When simulation games mimic digital spaces and interfaces, they are also asking players to participate in adopt digital personas. Titles like Hypnospace and Simulacra make it explicit that although players engage in these virtual bubbles from a first-person perspective, they’re still playing the role of characters. Still, as these characters, you walk through strange digital lands as a stranger, all the while providing a narrative backbone for the plot to progress. Simulation games aren’t just about the environment or the atmospheric experience — they flourish best when there is some discovery to be made, when a character has something to gain or lose. Especially when the environment is hostile, character becomes all the more important.
However, titles like Victoria Dominowski’s self-described “game about old computers, community, creativity, fandom, gender, and the internet” frame a different narrative when it comes to character. Secret Little Haven creates a friendly vision of the web that Hypnospace discourages the player from engaging with at all, and one that Simulacra limits with its moderated chatting mechanic. The game is a time capsule of the early nineties internet without the surreal irony of Hypnospace’s sleep-time technology — a world that is regenerative, escapist, and not obsessed with punishment.
While Simulacra encourages its players to drag out the dirty secret of its characters through hidden chat-logs and videos, the social interactions in Secret Little Haven are different. Rather than punishing engagement with characters, the player is placed in the position of a creative teenager. Hypnospace only teases some of the features Secret Little Haven includes — Hypnospace Enforcers are strictly prohibited from using the headset’s chatting function, and primarily interact through business e-mail. But as Alex Cole, Dominowski’s protagonist, the sincere worlds of anime roleplaying forums, dress-up games, and journaling are there to be enjoyed. This version of the web is, for all intents and purposes, built for pleasure and not punishment.

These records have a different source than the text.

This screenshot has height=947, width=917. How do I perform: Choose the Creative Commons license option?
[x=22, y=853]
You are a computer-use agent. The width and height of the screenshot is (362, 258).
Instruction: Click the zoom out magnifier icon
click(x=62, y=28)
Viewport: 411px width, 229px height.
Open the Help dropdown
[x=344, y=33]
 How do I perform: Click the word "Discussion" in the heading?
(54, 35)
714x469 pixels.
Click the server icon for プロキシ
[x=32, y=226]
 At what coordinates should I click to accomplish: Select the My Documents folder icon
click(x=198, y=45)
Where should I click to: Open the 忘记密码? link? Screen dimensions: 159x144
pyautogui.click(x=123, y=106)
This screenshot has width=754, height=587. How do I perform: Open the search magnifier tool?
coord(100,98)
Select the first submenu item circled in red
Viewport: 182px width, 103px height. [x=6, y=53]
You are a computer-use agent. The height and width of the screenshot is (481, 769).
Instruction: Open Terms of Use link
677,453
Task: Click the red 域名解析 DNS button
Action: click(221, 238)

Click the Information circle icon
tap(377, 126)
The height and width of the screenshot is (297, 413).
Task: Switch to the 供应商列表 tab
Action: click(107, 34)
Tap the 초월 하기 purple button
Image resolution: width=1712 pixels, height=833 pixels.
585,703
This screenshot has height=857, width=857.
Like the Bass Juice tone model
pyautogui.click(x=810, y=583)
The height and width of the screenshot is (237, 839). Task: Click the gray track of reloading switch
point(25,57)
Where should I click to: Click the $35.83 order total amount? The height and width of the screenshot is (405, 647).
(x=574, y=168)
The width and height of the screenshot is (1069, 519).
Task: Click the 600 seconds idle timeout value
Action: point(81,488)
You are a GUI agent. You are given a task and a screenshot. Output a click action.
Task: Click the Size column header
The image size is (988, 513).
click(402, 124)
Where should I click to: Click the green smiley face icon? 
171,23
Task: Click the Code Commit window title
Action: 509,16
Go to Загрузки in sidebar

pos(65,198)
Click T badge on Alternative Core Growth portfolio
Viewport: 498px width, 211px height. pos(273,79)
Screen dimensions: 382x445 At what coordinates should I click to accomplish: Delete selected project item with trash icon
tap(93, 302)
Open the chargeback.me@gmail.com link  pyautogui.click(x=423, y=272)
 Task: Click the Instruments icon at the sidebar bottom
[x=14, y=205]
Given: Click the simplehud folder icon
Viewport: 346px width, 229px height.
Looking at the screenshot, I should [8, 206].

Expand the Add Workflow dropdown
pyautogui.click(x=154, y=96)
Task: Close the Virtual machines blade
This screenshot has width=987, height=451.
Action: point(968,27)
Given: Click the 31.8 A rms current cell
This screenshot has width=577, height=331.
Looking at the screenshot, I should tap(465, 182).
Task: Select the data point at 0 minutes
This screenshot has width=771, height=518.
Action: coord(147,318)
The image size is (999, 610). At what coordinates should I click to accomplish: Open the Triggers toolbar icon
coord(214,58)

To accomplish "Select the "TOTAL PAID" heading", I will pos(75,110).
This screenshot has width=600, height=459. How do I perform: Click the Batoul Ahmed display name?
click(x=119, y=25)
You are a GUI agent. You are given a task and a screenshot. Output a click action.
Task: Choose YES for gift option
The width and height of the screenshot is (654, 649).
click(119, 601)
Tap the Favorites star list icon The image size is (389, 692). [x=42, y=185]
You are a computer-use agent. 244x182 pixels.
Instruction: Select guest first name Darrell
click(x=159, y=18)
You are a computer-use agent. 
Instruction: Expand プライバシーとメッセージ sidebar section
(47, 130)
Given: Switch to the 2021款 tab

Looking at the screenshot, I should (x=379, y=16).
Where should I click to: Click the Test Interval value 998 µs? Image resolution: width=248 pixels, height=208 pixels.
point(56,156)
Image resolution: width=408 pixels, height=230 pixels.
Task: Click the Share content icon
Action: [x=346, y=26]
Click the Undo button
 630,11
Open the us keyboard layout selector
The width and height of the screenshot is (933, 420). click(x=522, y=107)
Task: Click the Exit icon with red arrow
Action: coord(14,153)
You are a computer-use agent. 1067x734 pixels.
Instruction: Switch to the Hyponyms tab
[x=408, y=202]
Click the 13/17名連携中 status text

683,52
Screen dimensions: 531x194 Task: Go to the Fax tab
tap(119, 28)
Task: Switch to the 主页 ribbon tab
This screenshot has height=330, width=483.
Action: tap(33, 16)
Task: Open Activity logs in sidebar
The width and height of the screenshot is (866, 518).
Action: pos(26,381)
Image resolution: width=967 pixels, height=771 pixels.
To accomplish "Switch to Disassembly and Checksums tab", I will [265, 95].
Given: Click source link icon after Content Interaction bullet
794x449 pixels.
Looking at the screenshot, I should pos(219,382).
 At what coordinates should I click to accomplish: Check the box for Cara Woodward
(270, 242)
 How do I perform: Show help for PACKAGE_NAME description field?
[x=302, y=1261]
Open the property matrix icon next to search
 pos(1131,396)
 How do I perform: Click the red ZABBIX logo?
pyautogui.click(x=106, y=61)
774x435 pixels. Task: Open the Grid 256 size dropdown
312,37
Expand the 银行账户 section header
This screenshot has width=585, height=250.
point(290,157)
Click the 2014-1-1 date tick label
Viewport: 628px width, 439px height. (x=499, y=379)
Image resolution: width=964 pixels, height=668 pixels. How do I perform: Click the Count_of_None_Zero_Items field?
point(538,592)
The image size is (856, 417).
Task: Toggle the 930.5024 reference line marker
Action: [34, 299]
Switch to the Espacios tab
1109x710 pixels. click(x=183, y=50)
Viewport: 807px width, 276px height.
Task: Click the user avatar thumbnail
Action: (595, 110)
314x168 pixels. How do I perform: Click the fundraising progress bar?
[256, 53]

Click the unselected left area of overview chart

A Spider’s Web We Can’t Escape
Weirdly enough, Hypnospace and Secret Little Haven both take place in 1999, and yet these two titles show just how radically different the web has been depending on who you are. While jobs like community moderator for streams and forums still exist, what Secret Little Haven depicts is sadly a bubble that can’t be un-popped. These bright, ultra-customizable user-friendly interfaces are no more. Even inside the fictional IRIS OS created by Simulacra’s in-game surveillance company, your chat messages are ominously preceded with a corporate trademark indicating the company’s name. It’s as though your data was always meant to be theirs, as though the bright, colorful operating systems of the past were just a dream, and this is the reality that was inevitable.
But it wasn’t. The popularity of OS simulators, video games cosplaying as computers — whatever you want to call them — seems to me like a nostalgic cry for a past before centralization and corporate control of the internet. Games about the internet remind us that as fraught as these precursors might have been in their own way, there were, and are, alternatives to a digital world dominated by megacorporation-owned platforms.